BERGWERK ZERLEGT SICH VOR KUMMER SELBST

„Du hast’n Pulsschlag aus Stahl, man hört ihn laut in der Nacht“, dichtete Herbert Grönemeyer einst über die Zechenstadt Bochum. „So schlimm war ich nie“, erklärte dazu einst das Stromberger Kalkbergwerk. Dieser Tage ist es zehn Jahre her, dass das Werk sein letztes Interview gegeben hat. Aus aktuellem Anlass veröffentlichen wir darum dieses erschütternde Zeitdokument noch einmal, erinnern uns seiner mahnenden Worte: „Ja, manchmal wird gesprengt, dann gibt es eben einen Knall. Hin und wieder staubt es auch. Aber ist das wirklich so unerträglich?“, wetterte das Bergwerk damals. „Vielleicht bin ich keine Schönheit, aber interessant sehe ich schon aus. Ein echtes Stück Industriegeschichte. Fahrt ihr nachts an mir vorbeifahrt, dann ist mein Anblick spektakular. Die Silos und Öfen wirken im Licht der Scheinwerfer monströs und geheimnisvoll, fast wie ein gerade gelandetes Raumschiff. Seit 1899 bin ich Teil eurer Stadt und gebe euch Arbeit! Manche Familien erhalten über Generation hinweg durch mich Lohn und Brot! Aber ein paar Neubürger, zugezogene Egoisten, wollen mich nicht mehr. Was kümmert euch das? Hört nicht auf diese Einsiedler im Schindeldorf! Denkt lieber an eure eigene Zukunft, sonst wird eure Stadt vor die Hunde gehen!“

Soweit das Interview mit dem Kalkwerk vor zehn Jahren. Was damals noch keiner ahnte, war die schwere Depression, die das Bergwerk schon bald nach diesem Interview erfasste. Es hat wohl nie verwunden, dass eine Mehrheit sich gegen es entschieden hat. Und als es dann keine Flöze und Halden mehr zermalmen, keinen Kalk mehr brennen durfte, da begann es, sich selbst zu zerlegen. Zuerst bemerkte dies keiner, weil das Werk sich nur innerlich zernagte. Aber als die stolzen Türme, fielen und dann noch die wehrhaften Mauern, konnte keiner mehr darüber hinwegsehen. Da war es allerdings schon zu spät: Petrificus buliminus – die hochgefährliche Steinmagersucht hatte bereits vollständig von ihm Besitz ergriffen.
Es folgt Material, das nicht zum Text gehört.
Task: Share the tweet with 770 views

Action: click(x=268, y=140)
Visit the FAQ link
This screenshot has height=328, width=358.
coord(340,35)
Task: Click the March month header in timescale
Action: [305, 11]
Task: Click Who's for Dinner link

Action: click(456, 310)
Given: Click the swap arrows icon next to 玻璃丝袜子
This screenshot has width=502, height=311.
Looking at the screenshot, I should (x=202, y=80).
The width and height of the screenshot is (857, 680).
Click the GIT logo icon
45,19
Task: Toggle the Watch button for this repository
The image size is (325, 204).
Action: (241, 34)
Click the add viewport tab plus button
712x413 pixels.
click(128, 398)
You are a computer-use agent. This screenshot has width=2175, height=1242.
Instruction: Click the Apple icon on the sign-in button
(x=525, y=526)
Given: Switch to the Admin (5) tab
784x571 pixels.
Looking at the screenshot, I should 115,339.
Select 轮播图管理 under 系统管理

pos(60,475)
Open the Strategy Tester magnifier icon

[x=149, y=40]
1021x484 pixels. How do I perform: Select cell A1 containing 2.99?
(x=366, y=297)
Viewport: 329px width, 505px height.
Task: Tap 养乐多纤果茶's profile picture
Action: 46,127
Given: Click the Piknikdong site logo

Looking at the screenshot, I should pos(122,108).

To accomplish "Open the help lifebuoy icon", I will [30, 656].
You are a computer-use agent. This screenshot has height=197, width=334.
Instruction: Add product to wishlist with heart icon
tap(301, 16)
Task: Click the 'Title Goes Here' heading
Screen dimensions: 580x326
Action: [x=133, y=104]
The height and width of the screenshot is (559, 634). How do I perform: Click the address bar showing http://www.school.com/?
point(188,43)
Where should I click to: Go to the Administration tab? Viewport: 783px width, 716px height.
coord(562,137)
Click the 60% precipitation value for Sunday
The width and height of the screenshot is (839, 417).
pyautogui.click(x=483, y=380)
Eine langwierige Krankheit! Das Siechtum dauerte Jahre während derer das Werk unentwegt seinen Kummer in sich hinein und damit sich selbst auffraß. Mittlerweile hat sich das Stromberger Kalkbergwerk vollständig aufgezehrt. Geblieben ist nur ein Hügel aus Schotter und Sand. Den wird der Wind davontragen. Und klammheimlich über die Stadt verteilt feixen und grinsen gehässig diejenigen, die Strombergs Zukunft gestohlen haben, die Diebe – oder sagt man Klauer?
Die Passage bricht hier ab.